Rainfall-runoff (RR) models have a wide range of operational applications. Among these applications, streamflow forecasting probably enjoys the highest demand worldwide. This domain is very demanding, as it requires both quality and robustness. Lumped RR models have given numerous proofs of their robustness, and they can be used with efficient updating algorithms to provide accurate forecasts. On the other hand, distributed models have more possibility to take into account the spatial heterogeneity of both rainfall and soils, and this could contribute to the improvement of streamflow forecasts.

This paper attempts to introduce a new way to help modellers decide of the most appropriate equilibrium between lumped and distributed approaches in RR modelling. We compare lumped and semi-distributed approaches over a large number of watersheds, and test a range of explanatory factors to try to explain the differences in model efficiency in both modes.

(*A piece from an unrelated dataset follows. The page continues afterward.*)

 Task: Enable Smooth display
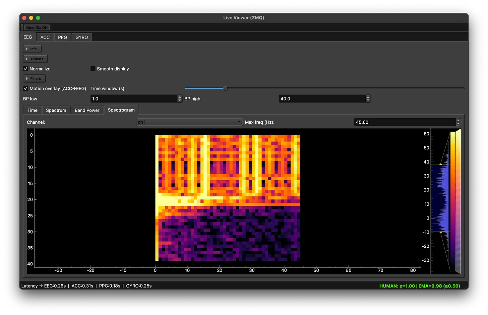pos(93,69)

To do so, we use a database of 300 French watersheds, for which rainfall, runoff and potential evapotranspiration are available at the daily time step. We construct what we call “chimera watersheds” by associating two actual watersheds similar in size: runoff of the resulting watershed is obtained by addition of sub-watersheds runoff, and rainfall input is a weighted average of sub-watersheds rainfall. We produce a total of 4,500 combinations, for which we compare the performances of the lumped and of various semi-distributed approaches.

We believe that the use of “chimera watersheds”, by providing very contrasted hydrological situations, can be useful to help identify those factors which are relevant to determine the most appropriate level of spatial distribution for a RR model. For this study, of particular interest is the fact that the largest part (3/4th) of the improvement brought by distribution is due to rainfall variability.